◆ WHAT TO DO:
Count the lines in the items below that contain the string "dimensions", matching case exactly. Reply with the number only.

---------- RECORDED INFORMATION

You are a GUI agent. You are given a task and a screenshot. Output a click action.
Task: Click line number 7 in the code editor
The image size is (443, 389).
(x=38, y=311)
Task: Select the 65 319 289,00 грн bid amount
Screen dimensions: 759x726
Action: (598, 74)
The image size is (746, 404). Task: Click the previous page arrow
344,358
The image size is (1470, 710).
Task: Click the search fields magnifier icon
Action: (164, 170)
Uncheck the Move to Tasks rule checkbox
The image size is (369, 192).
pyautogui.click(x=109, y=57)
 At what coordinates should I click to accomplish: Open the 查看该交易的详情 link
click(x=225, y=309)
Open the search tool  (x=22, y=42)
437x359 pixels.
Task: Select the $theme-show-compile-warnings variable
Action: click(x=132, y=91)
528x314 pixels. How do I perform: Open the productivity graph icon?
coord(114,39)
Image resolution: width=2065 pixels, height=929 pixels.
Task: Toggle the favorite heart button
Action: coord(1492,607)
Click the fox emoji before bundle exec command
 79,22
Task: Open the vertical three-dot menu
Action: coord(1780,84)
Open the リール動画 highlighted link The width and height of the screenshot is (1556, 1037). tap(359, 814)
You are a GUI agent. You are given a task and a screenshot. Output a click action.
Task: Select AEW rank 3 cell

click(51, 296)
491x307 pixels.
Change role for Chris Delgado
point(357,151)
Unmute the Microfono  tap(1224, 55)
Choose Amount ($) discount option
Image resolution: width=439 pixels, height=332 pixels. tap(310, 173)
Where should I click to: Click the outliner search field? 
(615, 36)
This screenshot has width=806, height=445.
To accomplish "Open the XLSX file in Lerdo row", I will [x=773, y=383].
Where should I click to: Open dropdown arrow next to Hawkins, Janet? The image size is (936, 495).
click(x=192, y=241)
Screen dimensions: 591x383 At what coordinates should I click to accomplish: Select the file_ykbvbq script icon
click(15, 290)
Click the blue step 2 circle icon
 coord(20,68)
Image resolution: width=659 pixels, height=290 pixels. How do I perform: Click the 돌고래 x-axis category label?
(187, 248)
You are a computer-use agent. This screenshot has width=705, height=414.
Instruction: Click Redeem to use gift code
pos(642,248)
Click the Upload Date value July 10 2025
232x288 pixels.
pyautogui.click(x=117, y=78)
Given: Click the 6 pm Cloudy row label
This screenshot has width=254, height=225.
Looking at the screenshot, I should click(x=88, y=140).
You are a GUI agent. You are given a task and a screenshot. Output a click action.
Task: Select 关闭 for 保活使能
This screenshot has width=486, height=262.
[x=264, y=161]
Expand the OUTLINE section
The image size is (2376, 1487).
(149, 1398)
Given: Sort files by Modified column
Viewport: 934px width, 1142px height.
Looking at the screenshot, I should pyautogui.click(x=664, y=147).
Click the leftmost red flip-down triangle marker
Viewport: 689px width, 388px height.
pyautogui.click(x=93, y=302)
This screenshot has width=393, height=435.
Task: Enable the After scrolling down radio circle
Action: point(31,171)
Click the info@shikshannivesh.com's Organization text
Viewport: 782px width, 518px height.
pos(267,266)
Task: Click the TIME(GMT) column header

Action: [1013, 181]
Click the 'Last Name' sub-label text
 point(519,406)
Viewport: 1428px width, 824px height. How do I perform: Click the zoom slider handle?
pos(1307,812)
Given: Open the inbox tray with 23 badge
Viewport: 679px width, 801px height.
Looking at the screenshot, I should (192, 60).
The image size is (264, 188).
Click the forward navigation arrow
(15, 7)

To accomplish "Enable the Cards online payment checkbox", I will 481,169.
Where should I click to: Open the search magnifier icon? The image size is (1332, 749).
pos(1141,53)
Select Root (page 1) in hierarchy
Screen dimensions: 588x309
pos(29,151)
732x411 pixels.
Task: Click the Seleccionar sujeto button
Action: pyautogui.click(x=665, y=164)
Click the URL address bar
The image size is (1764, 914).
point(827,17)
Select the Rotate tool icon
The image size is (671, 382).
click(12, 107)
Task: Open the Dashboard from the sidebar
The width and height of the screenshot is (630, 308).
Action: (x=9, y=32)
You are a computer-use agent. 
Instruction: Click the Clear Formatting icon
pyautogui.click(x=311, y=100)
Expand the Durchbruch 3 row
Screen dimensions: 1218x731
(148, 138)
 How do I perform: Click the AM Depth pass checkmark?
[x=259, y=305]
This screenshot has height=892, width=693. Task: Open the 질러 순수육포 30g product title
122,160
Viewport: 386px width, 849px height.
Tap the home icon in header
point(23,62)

--------------------

◆ EXERCISE RESPONSE:
4